■ What is needed ■
Identify each line in the material that contains the word "screenshot", and copy those lines out in full.

(Item coordinate data)
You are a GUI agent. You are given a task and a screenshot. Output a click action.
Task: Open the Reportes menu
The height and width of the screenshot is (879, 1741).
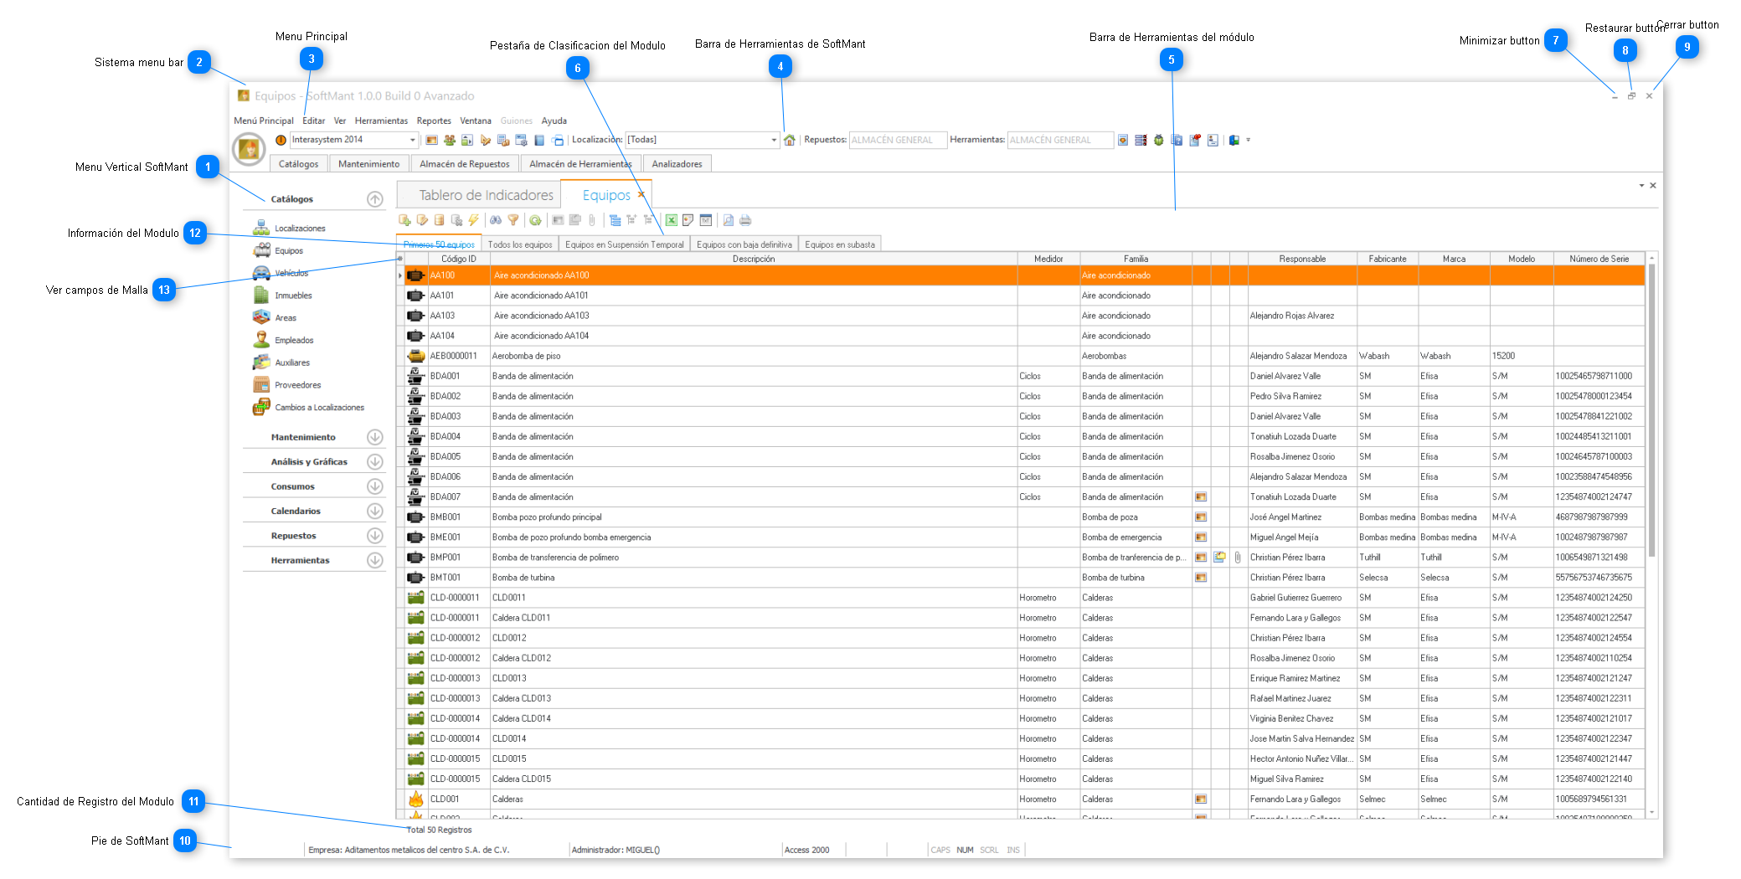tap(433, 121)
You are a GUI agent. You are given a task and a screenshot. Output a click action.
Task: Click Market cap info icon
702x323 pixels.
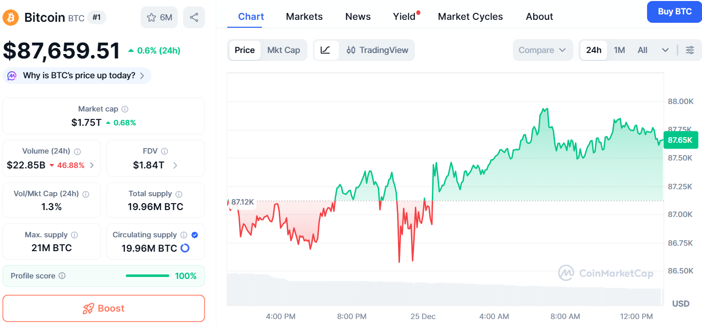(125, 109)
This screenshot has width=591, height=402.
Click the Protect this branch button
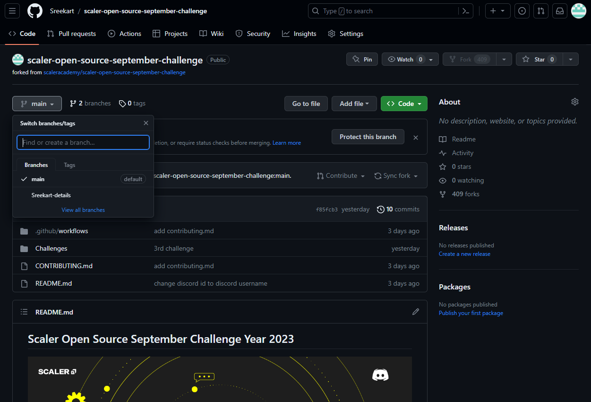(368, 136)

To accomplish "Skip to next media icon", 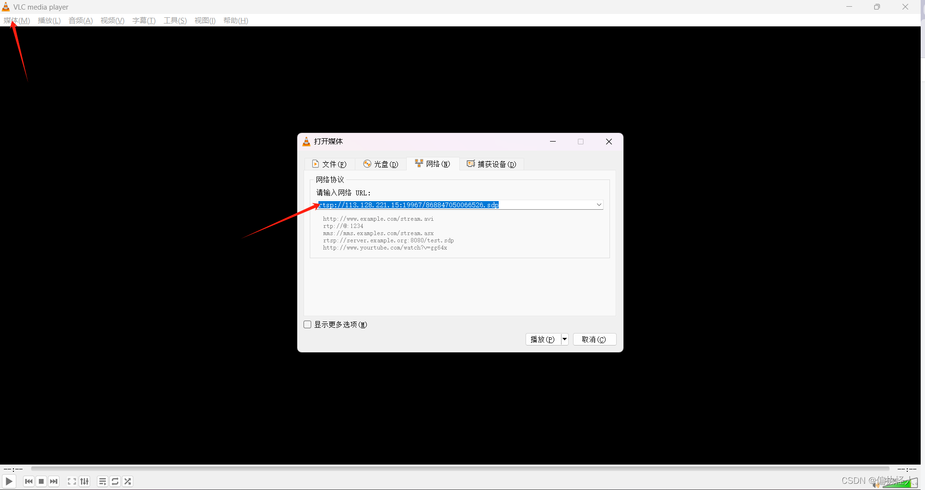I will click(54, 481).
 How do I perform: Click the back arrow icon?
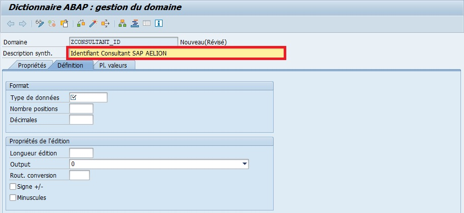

■ Final result ■
You are a GUI agent. You are given a task and a screenshot. Output a click action.
The height and width of the screenshot is (879, 1741).
You are a GUI agent. You are given a task and a screenshot. Output a click action.
This screenshot has width=591, height=402.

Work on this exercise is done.